Hoofdstuk 31

3.6K 281 84
                                    


Duvall en zij vertrokken de volgende dag. Het had Genesis al haar wilskracht gekost om haar vrienden ervan te overtuigen dat alles goed zou komen en dat ze niet ongerust moesten zijn. Helaas was Aster nog het moeilijkste geval van allemaal.

Hij protesteerde hevig, probeerde met haar mee te kopen ondanks zijn verwondingen, en zei keer op keer dat het een slecht idee was. Genesis had hem graag bij zich gehad, maar ze wist dat het niet zomaar kon.

Aster was nog steeds verzwakt na de onrechtstreekse aanval op zijn Gave en ze had zichzelf voorgenomen dat ze voor hem zou zorgen, voor Solène. Als ze Aster mee zou laten komen, was er een grote kans dat ze die belofte niet kon nakomen.

Het was dan ook Duvall die de jongen dwong om niet mee te gaan. Hij praatte Aster – na lange tijd – om en wist hem ervan te overtuigen dat alles goed zou komen en dat ze niet gevangen genomen zouden worden.

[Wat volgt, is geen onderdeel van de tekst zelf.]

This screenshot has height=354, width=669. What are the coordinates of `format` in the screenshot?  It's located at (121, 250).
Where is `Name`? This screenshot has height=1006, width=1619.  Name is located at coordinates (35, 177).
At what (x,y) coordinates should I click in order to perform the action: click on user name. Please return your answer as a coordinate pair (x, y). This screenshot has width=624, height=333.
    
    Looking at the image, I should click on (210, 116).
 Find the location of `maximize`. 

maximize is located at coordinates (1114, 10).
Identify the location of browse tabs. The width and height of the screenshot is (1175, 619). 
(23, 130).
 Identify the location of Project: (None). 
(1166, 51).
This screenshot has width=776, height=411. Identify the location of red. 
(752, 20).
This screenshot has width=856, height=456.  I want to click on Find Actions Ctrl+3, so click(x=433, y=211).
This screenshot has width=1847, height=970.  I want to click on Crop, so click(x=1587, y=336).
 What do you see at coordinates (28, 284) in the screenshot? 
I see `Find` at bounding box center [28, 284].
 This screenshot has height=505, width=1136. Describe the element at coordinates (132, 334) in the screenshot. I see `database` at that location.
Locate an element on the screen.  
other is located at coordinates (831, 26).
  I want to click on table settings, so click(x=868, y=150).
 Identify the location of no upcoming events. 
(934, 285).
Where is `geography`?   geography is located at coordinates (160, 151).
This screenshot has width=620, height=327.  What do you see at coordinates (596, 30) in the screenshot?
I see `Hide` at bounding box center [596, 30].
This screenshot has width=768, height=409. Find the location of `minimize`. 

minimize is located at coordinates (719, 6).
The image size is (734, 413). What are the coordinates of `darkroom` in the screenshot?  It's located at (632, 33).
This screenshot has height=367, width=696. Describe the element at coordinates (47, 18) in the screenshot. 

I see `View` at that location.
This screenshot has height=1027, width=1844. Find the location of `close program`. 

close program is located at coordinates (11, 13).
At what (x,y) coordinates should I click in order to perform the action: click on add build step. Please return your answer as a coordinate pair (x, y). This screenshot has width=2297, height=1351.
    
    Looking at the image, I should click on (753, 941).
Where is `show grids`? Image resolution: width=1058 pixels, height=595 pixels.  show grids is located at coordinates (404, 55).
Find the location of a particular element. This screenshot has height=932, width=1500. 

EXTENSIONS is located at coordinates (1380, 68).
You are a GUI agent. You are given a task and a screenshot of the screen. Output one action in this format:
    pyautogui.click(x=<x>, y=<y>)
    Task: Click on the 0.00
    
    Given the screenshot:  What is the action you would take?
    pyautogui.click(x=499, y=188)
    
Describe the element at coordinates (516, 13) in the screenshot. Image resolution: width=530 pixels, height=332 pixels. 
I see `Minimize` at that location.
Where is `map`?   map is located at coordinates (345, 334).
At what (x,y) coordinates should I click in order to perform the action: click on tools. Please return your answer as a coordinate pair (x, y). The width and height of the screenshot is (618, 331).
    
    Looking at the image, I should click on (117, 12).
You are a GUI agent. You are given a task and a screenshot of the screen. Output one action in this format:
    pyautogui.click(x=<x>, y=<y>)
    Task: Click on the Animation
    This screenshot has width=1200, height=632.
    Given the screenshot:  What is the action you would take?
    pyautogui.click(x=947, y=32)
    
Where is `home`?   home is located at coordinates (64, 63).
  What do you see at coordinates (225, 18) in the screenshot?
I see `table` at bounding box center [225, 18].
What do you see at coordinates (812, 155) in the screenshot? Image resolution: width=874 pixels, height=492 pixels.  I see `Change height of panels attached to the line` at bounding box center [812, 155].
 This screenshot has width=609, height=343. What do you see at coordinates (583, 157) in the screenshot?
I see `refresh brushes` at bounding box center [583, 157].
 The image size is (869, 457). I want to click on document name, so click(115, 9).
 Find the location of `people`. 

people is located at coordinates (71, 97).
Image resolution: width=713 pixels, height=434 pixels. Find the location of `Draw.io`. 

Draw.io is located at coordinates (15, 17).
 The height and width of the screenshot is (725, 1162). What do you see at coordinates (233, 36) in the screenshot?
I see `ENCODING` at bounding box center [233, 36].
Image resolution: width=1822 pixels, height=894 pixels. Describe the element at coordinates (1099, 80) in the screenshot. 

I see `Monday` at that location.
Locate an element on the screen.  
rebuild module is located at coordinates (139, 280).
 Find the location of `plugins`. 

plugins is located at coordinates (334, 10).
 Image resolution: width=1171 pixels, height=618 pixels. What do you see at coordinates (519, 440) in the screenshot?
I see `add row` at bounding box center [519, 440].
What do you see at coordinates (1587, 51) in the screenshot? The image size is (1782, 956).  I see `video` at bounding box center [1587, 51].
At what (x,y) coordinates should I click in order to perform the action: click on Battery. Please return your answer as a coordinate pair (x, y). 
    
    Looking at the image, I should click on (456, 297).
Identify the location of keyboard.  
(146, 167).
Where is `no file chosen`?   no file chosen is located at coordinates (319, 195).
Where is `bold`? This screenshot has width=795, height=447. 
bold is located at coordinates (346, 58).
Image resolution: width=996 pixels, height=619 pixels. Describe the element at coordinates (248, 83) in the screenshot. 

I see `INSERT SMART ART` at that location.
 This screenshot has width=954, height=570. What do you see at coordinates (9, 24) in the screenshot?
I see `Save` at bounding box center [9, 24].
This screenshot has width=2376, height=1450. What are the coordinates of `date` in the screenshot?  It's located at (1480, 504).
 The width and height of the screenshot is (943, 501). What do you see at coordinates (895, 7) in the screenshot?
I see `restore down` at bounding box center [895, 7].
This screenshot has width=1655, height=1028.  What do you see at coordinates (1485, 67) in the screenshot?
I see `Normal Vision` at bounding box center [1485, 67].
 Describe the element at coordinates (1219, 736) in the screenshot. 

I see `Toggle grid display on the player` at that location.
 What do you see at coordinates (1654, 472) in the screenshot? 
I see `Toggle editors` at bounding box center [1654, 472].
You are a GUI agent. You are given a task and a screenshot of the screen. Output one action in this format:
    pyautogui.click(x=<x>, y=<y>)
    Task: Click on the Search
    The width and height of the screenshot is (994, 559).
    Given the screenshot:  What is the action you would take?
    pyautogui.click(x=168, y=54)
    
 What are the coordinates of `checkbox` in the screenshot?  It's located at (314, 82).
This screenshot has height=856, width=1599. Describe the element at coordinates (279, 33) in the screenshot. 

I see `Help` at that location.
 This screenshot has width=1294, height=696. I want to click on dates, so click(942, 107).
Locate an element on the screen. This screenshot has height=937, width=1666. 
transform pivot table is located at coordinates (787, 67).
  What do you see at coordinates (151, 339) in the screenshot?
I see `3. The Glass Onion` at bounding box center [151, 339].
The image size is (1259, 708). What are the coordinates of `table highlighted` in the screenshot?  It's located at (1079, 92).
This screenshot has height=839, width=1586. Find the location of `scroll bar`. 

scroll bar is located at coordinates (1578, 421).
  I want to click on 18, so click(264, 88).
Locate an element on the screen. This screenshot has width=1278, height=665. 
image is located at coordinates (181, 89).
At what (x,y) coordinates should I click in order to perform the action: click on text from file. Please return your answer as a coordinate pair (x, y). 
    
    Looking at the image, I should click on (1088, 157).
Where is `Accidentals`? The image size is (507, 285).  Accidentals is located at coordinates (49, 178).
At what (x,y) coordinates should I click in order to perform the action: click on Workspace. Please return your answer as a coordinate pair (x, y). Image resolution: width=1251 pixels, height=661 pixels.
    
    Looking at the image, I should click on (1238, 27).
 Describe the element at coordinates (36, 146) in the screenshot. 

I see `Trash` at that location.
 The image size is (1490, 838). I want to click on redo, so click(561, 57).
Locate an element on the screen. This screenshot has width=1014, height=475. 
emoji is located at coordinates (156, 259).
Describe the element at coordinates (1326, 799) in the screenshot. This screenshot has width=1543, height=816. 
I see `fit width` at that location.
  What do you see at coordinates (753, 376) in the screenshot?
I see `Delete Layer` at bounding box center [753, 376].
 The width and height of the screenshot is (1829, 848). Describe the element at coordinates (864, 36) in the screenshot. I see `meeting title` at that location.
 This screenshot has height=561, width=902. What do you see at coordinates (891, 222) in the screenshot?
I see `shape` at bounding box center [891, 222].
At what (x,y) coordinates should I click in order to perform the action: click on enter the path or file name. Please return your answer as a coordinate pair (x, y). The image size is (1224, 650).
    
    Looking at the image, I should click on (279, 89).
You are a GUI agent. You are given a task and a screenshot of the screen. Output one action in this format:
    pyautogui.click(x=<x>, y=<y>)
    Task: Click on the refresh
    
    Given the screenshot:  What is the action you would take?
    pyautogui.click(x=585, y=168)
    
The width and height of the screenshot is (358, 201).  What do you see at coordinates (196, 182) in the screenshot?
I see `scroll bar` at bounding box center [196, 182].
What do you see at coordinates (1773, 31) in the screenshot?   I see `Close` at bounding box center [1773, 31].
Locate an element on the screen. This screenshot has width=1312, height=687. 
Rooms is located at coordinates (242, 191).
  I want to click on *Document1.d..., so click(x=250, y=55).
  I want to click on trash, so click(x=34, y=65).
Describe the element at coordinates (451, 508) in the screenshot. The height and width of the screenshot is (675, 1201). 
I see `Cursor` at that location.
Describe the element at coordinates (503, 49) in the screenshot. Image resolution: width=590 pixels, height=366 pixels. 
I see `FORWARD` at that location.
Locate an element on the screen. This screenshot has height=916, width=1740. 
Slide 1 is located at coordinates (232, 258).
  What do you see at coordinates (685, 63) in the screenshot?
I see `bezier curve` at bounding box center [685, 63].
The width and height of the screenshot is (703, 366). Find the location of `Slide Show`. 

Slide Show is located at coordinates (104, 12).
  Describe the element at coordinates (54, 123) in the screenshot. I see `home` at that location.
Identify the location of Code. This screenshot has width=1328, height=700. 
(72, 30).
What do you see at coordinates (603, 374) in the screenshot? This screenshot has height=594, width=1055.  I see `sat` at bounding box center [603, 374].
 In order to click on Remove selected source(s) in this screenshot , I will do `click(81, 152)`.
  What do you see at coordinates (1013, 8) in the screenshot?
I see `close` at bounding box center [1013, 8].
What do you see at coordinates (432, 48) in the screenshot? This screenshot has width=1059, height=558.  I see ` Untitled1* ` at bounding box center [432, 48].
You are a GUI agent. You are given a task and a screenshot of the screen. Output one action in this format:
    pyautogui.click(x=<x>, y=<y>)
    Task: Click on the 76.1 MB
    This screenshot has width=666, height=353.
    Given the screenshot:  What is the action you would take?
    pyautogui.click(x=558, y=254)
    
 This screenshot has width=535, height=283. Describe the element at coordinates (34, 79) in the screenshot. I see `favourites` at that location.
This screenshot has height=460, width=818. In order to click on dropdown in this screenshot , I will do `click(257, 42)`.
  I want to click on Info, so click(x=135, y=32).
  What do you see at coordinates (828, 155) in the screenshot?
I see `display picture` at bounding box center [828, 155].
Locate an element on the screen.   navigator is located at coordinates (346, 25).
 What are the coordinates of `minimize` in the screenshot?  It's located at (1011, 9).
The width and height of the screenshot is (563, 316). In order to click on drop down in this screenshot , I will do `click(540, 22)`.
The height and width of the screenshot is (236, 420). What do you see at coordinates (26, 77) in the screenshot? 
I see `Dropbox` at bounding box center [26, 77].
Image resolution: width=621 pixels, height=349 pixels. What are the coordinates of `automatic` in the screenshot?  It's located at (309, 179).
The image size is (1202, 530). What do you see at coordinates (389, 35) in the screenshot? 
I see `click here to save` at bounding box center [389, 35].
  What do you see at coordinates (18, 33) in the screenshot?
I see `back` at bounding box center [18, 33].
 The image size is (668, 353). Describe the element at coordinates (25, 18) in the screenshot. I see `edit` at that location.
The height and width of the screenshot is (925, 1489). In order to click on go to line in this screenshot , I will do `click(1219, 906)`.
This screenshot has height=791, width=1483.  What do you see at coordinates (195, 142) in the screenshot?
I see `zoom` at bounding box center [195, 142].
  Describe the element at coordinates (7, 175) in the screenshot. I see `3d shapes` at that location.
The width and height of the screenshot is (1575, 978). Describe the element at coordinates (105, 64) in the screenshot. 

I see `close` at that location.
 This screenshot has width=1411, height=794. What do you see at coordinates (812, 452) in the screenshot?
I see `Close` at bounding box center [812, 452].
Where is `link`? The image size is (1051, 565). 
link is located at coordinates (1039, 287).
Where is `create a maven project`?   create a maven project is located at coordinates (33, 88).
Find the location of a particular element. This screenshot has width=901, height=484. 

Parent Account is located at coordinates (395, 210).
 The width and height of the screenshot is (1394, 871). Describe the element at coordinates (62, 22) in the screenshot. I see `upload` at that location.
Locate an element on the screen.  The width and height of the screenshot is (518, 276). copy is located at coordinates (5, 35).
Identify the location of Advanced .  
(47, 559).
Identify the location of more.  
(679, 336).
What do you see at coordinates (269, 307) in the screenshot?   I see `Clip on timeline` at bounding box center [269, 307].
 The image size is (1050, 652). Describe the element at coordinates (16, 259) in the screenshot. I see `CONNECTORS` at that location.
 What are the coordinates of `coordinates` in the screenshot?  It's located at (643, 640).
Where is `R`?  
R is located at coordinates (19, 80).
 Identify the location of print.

Uiteindelijk had hij toegegeven en nu stonden ze samen voor de school. De zon kroop langzaam omhoog en zette de zwarte, onyxen tegels in een bloedrode gloed. De bomen ruisten in de wind, het gras in de uitgestrekte velden bolden op en zorgde voor een golvende zee van groen die dreigend op hen afkwam.

Het was stil.

Duvall had erop gestaan om vroeg te vertrekken zodat ze niet opgehouden zouden worden door leerlingen en docenten. Enkel de rector, raadsleden en officiers waren opgestaan om hen een goede reis te wensen, samen met Aster, die erop had gestaan om afscheid te nemen. Hij stond voor Genesis' neus en ze omarmde hem stevig. 'Het komt allemaal goed.'

'Kom veilig terug.' Aster trok zich een stukje terug om zijn grijze ogen in de hare te kunnen boren. 'Alsjeblieft.'

'Natuurlijk.' Genesis schonk hem een glimlach. 'Ik laat je niet zitten, dat weet je toch? Trouwens, ik moét terugkomen. Voor jou, voor Solène. Voor iedereen.'

'Vergeet dan maar niet dat je dat hebt gezegd,' mompelde Aster terwijl zijn hand onbewust naar de ketting om zijn hals gleed. Het juweel was afgesleten omdat hij het al zo vaak had aangeraakt, maar het was nog steeds prachtig om te zien en Genesis was opgelucht dat dit hem enigszins rust gaf, ook al was het niet de beste oplossing. Solène kwam dan wel nooit meer terug, ze zou altijd dicht bij hem zijn.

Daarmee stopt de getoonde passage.